Exercise details
Would you copy the records below word for word, starting with their first line and going on through the line that contains "click(x=249, y=76)", including that line?

++++

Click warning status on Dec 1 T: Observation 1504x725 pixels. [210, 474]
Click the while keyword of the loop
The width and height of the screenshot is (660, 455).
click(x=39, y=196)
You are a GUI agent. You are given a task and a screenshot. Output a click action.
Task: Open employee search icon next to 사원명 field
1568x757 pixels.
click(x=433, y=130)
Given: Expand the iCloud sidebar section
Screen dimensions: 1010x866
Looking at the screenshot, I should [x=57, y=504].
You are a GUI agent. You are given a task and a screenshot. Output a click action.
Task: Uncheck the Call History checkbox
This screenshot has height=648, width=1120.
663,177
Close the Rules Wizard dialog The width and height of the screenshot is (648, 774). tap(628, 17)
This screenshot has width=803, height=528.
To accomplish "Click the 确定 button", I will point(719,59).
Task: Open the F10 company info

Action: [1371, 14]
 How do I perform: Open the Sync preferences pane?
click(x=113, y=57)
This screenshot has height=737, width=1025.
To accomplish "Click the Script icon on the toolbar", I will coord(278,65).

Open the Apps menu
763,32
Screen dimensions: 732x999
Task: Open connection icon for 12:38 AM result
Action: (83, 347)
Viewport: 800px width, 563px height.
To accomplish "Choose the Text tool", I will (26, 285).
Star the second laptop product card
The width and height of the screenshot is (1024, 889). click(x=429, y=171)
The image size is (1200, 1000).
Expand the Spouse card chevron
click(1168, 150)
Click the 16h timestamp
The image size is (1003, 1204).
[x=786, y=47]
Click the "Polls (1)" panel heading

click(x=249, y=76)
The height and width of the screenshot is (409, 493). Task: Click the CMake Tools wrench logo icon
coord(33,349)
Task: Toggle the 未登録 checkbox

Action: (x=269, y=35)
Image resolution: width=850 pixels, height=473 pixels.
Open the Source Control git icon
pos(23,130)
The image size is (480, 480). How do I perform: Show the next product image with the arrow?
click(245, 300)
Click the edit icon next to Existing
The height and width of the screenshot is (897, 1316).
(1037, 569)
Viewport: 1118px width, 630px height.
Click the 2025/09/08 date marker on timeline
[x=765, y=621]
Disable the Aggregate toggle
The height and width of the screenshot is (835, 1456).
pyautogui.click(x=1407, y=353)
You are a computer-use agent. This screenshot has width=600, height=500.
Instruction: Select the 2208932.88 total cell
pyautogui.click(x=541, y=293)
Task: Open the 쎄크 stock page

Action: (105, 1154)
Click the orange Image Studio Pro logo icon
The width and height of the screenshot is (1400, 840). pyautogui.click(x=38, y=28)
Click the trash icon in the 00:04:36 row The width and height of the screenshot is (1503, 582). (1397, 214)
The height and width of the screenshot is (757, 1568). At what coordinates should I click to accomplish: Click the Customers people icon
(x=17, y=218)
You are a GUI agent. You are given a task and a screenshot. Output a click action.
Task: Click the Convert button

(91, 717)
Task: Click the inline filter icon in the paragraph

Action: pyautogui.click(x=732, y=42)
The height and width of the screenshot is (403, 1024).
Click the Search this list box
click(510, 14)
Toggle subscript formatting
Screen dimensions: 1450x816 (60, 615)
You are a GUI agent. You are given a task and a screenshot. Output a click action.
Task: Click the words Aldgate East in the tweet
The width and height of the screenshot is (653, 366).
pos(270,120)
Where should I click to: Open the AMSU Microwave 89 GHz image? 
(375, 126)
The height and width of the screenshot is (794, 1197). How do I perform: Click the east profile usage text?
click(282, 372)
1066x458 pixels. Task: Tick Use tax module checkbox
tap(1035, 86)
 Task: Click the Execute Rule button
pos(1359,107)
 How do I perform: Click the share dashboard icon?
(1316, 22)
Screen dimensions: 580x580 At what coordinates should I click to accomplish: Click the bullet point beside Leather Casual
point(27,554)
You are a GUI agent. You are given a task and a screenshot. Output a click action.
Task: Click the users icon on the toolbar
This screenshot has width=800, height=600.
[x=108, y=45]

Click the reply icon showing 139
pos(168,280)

++++

Exercise answer
Click warning status on Dec 1 T: Observation 1504x725 pixels. [210, 474]
Click the while keyword of the loop
The width and height of the screenshot is (660, 455).
click(x=39, y=196)
You are a GUI agent. You are given a task and a screenshot. Output a click action.
Task: Open employee search icon next to 사원명 field
1568x757 pixels.
click(x=433, y=130)
Given: Expand the iCloud sidebar section
Screen dimensions: 1010x866
Looking at the screenshot, I should [x=57, y=504].
You are a GUI agent. You are given a task and a screenshot. Output a click action.
Task: Uncheck the Call History checkbox
This screenshot has height=648, width=1120.
663,177
Close the Rules Wizard dialog The width and height of the screenshot is (648, 774). tap(628, 17)
This screenshot has width=803, height=528.
To accomplish "Click the 确定 button", I will point(719,59).
Task: Open the F10 company info

Action: [1371, 14]
 How do I perform: Open the Sync preferences pane?
click(x=113, y=57)
This screenshot has height=737, width=1025.
To accomplish "Click the Script icon on the toolbar", I will coord(278,65).

Open the Apps menu
763,32
Screen dimensions: 732x999
Task: Open connection icon for 12:38 AM result
Action: (83, 347)
Viewport: 800px width, 563px height.
To accomplish "Choose the Text tool", I will (26, 285).
Star the second laptop product card
The width and height of the screenshot is (1024, 889). click(x=429, y=171)
The image size is (1200, 1000).
Expand the Spouse card chevron
click(1168, 150)
Click the 16h timestamp
The image size is (1003, 1204).
[x=786, y=47]
Click the "Polls (1)" panel heading

click(x=249, y=76)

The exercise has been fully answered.